[START]
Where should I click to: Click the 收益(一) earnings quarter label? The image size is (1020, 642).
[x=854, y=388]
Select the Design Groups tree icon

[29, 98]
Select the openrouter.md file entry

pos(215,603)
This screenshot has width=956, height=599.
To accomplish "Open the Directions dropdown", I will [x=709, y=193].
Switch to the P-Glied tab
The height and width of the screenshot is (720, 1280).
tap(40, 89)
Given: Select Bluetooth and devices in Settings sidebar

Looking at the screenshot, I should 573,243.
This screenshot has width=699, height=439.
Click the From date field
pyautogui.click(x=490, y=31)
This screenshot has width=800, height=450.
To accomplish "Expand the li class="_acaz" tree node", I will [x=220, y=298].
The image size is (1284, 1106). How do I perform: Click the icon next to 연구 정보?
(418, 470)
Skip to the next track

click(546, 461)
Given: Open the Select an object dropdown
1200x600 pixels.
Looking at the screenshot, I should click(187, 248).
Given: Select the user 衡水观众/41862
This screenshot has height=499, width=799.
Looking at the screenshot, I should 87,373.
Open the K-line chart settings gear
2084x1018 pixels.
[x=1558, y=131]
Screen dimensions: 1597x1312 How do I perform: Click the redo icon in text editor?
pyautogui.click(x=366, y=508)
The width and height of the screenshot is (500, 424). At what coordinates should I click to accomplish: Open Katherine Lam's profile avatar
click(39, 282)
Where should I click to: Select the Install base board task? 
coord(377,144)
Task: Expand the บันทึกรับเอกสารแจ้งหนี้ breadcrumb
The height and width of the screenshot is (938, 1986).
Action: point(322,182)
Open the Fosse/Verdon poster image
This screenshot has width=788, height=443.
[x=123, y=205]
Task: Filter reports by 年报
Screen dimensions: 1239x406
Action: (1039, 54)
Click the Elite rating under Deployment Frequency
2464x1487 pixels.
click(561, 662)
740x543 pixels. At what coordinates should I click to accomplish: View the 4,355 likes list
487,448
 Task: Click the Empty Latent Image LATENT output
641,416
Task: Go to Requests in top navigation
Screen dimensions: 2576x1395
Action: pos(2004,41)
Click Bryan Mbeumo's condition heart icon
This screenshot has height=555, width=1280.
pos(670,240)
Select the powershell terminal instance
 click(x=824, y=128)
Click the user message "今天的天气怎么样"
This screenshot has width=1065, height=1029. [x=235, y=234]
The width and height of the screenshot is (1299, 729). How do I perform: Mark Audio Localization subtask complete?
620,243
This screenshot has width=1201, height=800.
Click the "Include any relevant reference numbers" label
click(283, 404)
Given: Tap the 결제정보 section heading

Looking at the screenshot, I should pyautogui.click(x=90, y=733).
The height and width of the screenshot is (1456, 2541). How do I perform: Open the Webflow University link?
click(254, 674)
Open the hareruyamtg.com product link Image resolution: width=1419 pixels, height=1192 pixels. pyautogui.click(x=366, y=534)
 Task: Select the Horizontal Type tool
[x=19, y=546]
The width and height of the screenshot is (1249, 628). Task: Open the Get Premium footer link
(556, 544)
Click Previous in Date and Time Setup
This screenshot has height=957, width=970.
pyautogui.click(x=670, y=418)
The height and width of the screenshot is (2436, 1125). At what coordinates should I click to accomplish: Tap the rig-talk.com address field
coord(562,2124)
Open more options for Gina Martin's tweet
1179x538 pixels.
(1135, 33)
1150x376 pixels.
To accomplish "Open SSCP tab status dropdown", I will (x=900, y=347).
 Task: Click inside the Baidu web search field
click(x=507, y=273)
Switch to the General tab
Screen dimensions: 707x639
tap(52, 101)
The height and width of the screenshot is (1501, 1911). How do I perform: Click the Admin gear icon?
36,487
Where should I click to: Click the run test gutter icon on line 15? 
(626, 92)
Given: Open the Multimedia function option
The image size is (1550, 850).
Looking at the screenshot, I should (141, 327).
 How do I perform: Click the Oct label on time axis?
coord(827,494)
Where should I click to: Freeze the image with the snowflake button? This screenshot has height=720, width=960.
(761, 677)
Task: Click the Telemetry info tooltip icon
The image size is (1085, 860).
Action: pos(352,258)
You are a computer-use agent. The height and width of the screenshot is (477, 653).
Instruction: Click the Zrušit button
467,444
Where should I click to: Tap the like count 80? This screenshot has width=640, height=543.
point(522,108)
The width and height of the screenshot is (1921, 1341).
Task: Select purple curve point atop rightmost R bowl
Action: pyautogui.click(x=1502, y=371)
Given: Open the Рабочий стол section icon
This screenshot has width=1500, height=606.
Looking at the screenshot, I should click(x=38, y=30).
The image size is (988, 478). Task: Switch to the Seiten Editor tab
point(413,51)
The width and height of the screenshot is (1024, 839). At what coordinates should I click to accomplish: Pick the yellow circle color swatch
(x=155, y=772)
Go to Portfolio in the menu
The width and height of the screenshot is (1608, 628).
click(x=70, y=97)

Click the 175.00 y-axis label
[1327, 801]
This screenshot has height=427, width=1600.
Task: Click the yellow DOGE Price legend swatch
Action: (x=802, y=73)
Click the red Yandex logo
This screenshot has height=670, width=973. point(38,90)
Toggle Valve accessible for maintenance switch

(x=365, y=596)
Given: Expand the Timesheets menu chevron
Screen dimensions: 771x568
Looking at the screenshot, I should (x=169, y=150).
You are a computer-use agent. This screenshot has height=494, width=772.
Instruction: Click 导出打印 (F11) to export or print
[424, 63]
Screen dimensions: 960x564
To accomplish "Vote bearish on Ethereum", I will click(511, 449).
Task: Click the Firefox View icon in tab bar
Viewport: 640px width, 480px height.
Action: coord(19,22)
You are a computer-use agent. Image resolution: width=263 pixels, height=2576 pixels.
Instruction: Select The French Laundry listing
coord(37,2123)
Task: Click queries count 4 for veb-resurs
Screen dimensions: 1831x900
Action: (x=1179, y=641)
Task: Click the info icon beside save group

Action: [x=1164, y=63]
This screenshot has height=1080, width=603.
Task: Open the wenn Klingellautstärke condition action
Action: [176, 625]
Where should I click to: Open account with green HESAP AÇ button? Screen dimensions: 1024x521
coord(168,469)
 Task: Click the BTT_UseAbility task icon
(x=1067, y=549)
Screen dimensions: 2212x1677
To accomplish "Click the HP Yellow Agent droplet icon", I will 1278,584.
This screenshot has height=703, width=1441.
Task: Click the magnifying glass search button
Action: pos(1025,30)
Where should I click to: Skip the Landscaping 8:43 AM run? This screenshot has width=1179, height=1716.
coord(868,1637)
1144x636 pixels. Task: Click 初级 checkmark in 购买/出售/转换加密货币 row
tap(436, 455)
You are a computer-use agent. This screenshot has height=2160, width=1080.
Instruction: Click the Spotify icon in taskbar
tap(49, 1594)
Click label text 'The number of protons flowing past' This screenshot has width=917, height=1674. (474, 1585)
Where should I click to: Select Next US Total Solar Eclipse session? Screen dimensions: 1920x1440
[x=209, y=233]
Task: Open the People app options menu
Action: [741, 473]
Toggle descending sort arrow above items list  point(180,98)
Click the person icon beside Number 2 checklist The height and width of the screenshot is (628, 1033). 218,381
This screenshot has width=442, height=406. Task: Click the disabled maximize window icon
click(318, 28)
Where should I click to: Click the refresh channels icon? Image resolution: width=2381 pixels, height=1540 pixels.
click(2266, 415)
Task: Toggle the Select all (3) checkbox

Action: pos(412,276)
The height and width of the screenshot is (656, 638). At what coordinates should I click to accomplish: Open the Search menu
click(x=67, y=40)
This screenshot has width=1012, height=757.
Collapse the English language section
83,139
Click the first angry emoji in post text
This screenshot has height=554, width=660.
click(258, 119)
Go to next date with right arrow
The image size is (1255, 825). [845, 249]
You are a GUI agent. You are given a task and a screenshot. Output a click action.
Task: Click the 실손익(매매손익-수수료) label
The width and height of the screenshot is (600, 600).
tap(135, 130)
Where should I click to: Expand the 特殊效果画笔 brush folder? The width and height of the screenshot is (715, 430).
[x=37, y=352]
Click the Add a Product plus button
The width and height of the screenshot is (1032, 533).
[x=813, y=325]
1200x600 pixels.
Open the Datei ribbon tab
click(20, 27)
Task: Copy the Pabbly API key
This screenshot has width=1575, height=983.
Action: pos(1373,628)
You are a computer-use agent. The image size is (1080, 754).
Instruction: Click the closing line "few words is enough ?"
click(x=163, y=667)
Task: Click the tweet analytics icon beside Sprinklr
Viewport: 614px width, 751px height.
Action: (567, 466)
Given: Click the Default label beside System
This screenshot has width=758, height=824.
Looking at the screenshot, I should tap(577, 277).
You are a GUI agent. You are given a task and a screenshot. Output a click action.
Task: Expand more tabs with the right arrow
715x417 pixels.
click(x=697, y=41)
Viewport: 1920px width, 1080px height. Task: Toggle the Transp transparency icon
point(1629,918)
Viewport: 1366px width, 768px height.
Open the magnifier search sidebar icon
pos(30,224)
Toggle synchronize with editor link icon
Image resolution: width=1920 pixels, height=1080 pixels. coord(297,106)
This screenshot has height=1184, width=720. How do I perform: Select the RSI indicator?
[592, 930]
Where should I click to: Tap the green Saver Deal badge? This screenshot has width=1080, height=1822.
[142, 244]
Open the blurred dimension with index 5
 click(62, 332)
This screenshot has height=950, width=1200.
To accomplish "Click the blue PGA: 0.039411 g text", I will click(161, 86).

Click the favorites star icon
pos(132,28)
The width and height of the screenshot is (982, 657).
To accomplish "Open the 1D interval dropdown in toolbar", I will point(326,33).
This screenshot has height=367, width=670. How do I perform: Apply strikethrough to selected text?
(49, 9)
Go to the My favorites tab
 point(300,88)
[END]
◆ GOAL ◆
Convert the records from the line containing "Where should I click to: Click the run" through the line containing "coord(827,494)" into a JSON list of strings, one string per line, leaving out any blank lines.

◆ FULL SOLUTION ◆
[
  "Where should I click to: Click the run test gutter icon on line 15? ",
  "(626, 92)",
  "Given: Open the Multimedia function option",
  "The image size is (1550, 850).",
  "Looking at the screenshot, I should (141, 327).",
  " How do I perform: Click the Oct label on time axis?",
  "coord(827,494)"
]